_ABOUT THIS TASK_:
All of the entries should be returned without a single change.

Saved entries
# # # # # # #

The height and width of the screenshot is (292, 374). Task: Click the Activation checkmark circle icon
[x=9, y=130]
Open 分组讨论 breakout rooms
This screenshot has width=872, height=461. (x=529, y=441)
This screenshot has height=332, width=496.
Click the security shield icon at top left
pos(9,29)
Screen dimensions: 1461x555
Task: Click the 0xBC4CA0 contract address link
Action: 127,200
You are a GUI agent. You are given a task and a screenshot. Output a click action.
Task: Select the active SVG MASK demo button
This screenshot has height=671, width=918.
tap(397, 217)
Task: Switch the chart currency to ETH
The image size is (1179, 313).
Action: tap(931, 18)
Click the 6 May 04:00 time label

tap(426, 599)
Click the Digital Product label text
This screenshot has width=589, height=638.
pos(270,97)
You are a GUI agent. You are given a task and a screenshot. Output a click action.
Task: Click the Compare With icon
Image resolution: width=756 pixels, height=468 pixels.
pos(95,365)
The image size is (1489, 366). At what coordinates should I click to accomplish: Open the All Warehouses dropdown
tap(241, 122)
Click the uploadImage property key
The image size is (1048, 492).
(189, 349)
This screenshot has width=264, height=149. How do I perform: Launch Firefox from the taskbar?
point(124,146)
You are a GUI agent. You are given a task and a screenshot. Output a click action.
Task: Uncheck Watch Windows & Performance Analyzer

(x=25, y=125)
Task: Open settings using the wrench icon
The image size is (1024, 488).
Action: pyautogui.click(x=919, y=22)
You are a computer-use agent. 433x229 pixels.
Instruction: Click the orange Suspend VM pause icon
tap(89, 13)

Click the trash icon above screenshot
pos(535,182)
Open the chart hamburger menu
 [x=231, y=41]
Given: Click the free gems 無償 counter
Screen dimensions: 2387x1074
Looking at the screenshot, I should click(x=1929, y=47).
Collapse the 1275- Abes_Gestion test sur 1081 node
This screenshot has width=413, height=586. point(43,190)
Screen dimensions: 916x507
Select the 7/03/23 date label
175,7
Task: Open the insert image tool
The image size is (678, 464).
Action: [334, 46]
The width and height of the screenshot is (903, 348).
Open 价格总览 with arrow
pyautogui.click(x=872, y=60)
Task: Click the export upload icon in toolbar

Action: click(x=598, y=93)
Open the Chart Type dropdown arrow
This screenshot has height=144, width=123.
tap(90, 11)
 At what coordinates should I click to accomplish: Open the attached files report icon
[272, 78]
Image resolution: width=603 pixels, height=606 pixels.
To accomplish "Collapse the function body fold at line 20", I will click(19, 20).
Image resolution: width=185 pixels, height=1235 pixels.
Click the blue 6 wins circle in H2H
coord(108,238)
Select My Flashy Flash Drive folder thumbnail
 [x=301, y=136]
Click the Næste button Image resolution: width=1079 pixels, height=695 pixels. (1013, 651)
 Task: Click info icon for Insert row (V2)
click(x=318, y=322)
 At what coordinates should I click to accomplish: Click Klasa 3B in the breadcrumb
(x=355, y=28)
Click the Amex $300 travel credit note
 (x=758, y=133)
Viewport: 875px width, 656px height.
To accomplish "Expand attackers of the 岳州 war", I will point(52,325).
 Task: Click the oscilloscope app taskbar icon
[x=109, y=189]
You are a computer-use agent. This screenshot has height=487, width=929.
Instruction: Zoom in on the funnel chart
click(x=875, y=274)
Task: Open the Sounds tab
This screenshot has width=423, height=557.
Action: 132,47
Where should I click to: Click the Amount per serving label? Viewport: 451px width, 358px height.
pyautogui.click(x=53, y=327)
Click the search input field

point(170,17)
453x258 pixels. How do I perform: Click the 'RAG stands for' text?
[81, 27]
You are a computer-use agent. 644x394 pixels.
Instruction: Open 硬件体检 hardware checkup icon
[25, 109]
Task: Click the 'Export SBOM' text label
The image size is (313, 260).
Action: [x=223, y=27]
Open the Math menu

# # # # # # #

_WORKED SOLUTION_:
The height and width of the screenshot is (292, 374). Task: Click the Activation checkmark circle icon
[x=9, y=130]
Open 分组讨论 breakout rooms
This screenshot has width=872, height=461. (x=529, y=441)
This screenshot has height=332, width=496.
Click the security shield icon at top left
pos(9,29)
Screen dimensions: 1461x555
Task: Click the 0xBC4CA0 contract address link
Action: 127,200
You are a GUI agent. You are given a task and a screenshot. Output a click action.
Task: Select the active SVG MASK demo button
This screenshot has height=671, width=918.
tap(397, 217)
Task: Switch the chart currency to ETH
The image size is (1179, 313).
Action: tap(931, 18)
Click the 6 May 04:00 time label

tap(426, 599)
Click the Digital Product label text
This screenshot has width=589, height=638.
pos(270,97)
You are a GUI agent. You are given a task and a screenshot. Output a click action.
Task: Click the Compare With icon
Image resolution: width=756 pixels, height=468 pixels.
pos(95,365)
The image size is (1489, 366). At what coordinates should I click to accomplish: Open the All Warehouses dropdown
tap(241, 122)
Click the uploadImage property key
The image size is (1048, 492).
(189, 349)
This screenshot has width=264, height=149. How do I perform: Launch Firefox from the taskbar?
point(124,146)
You are a GUI agent. You are given a task and a screenshot. Output a click action.
Task: Uncheck Watch Windows & Performance Analyzer

(x=25, y=125)
Task: Open settings using the wrench icon
The image size is (1024, 488).
Action: pyautogui.click(x=919, y=22)
You are a computer-use agent. 433x229 pixels.
Instruction: Click the orange Suspend VM pause icon
tap(89, 13)

Click the trash icon above screenshot
pos(535,182)
Open the chart hamburger menu
 [x=231, y=41]
Given: Click the free gems 無償 counter
Screen dimensions: 2387x1074
Looking at the screenshot, I should click(x=1929, y=47).
Collapse the 1275- Abes_Gestion test sur 1081 node
This screenshot has width=413, height=586. point(43,190)
Screen dimensions: 916x507
Select the 7/03/23 date label
175,7
Task: Open the insert image tool
The image size is (678, 464).
Action: [334, 46]
The width and height of the screenshot is (903, 348).
Open 价格总览 with arrow
pyautogui.click(x=872, y=60)
Task: Click the export upload icon in toolbar

Action: click(x=598, y=93)
Open the Chart Type dropdown arrow
This screenshot has height=144, width=123.
tap(90, 11)
 At what coordinates should I click to accomplish: Open the attached files report icon
[272, 78]
Image resolution: width=603 pixels, height=606 pixels.
To accomplish "Collapse the function body fold at line 20", I will click(19, 20).
Image resolution: width=185 pixels, height=1235 pixels.
Click the blue 6 wins circle in H2H
coord(108,238)
Select My Flashy Flash Drive folder thumbnail
 [x=301, y=136]
Click the Næste button Image resolution: width=1079 pixels, height=695 pixels. (1013, 651)
 Task: Click info icon for Insert row (V2)
click(x=318, y=322)
 At what coordinates should I click to accomplish: Click Klasa 3B in the breadcrumb
(x=355, y=28)
Click the Amex $300 travel credit note
 (x=758, y=133)
Viewport: 875px width, 656px height.
To accomplish "Expand attackers of the 岳州 war", I will point(52,325).
 Task: Click the oscilloscope app taskbar icon
[x=109, y=189]
You are a computer-use agent. This screenshot has height=487, width=929.
Instruction: Zoom in on the funnel chart
click(x=875, y=274)
Task: Open the Sounds tab
This screenshot has width=423, height=557.
Action: 132,47
Where should I click to: Click the Amount per serving label? Viewport: 451px width, 358px height.
pyautogui.click(x=53, y=327)
Click the search input field

point(170,17)
453x258 pixels. How do I perform: Click the 'RAG stands for' text?
[81, 27]
You are a computer-use agent. 644x394 pixels.
Instruction: Open 硬件体检 hardware checkup icon
[25, 109]
Task: Click the 'Export SBOM' text label
The image size is (313, 260).
Action: [x=223, y=27]
Open the Math menu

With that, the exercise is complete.